As you can see, this professor is repeated in the first three records. Also, his university, the "`ETH Lausanne`, is repeated a couple of times – because he only works for this university. However, he seems to have affiliations with at least three different organizations. So, there's a certain redundancy in that table. The reason for this is that the table actually contains entities of at least three different types. Let's have a look at these entity types.

Actually the table stores professors, highlighted in blue, universities, highlighted in green, and organizations, highlighted in brown. There's also this column called "function" which denotes the role the professor plays at a certain organization. More on that later.

~### Currently: One "entity type" in the database~
~Let's look at the current database once again. The graphic used here is called an entity-relationship diagram. Squares denote so-called entity types, while circles connected to these denote attributes (or columns). So far, we have only modeled one so-called entity type – `university_professors`. However, we discovered that this table actually holds many different entity types...~

~### A better database model with three entity types~
~...so this updated entity-relationship model on the right side would be better suited. It represents three entity types, "professors", "universities", and "organizations" in their own tables, with respective attributes. This reduces redundancy, as professors, unlike now, need to be stored only once. Note that, for each professor, the respective university is also denoted through the "university_shortname" attribute. However, one original attribute, the "function", is still missing.~

~### A better database model with four entity types~
~As you know, this database contains affiliations of professors with third-party organizations.

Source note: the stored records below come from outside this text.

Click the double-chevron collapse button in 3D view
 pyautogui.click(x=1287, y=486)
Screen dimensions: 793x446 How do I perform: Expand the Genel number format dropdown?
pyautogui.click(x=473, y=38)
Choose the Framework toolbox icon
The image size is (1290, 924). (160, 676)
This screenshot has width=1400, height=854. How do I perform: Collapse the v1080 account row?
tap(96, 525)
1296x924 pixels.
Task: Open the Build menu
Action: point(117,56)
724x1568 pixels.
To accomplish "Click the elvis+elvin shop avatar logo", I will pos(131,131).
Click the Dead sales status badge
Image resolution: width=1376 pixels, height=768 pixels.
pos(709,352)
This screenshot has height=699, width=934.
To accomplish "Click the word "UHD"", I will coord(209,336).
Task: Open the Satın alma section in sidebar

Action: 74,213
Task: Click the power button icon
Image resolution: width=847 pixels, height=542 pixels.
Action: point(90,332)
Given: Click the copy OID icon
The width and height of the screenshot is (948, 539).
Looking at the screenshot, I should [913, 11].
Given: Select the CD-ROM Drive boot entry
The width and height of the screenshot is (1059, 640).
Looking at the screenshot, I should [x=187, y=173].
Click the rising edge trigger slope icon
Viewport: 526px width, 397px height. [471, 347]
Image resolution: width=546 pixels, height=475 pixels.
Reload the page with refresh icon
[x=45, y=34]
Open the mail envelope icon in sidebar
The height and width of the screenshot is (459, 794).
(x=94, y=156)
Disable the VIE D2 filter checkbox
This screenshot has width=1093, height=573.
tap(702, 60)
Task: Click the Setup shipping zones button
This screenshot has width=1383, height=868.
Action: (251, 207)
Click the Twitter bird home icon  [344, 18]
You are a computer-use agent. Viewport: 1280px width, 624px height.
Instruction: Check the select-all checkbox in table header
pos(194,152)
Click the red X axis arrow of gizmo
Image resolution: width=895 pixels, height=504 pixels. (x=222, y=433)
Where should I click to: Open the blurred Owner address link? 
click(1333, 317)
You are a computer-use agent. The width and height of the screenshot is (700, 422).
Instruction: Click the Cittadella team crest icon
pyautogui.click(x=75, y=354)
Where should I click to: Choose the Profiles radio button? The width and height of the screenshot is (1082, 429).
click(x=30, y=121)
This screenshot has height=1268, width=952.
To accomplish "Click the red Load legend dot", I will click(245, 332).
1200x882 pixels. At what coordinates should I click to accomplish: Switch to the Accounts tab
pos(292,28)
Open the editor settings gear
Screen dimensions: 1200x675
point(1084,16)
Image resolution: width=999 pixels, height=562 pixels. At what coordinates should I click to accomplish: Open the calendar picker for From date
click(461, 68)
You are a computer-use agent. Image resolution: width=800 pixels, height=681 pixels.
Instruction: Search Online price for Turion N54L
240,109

The attribute "function" gives some extra information to that affiliation. For instance, somebody might act as chairman for a certain third-party organization. So the best idea at the moment is to store these affiliations in their own table – it connects professors with their respective organizations, where they have a certain function.~

### Create new tables with CREATE TABLE
The first thing you need to do now is to create four empty tables for professors, universities, organizations, and affiliations. This is quite easy with SQL – you'll use the `CREATE TABLE` command for that. At the minimum, this command requires a table name and one or more columns with their respective data types.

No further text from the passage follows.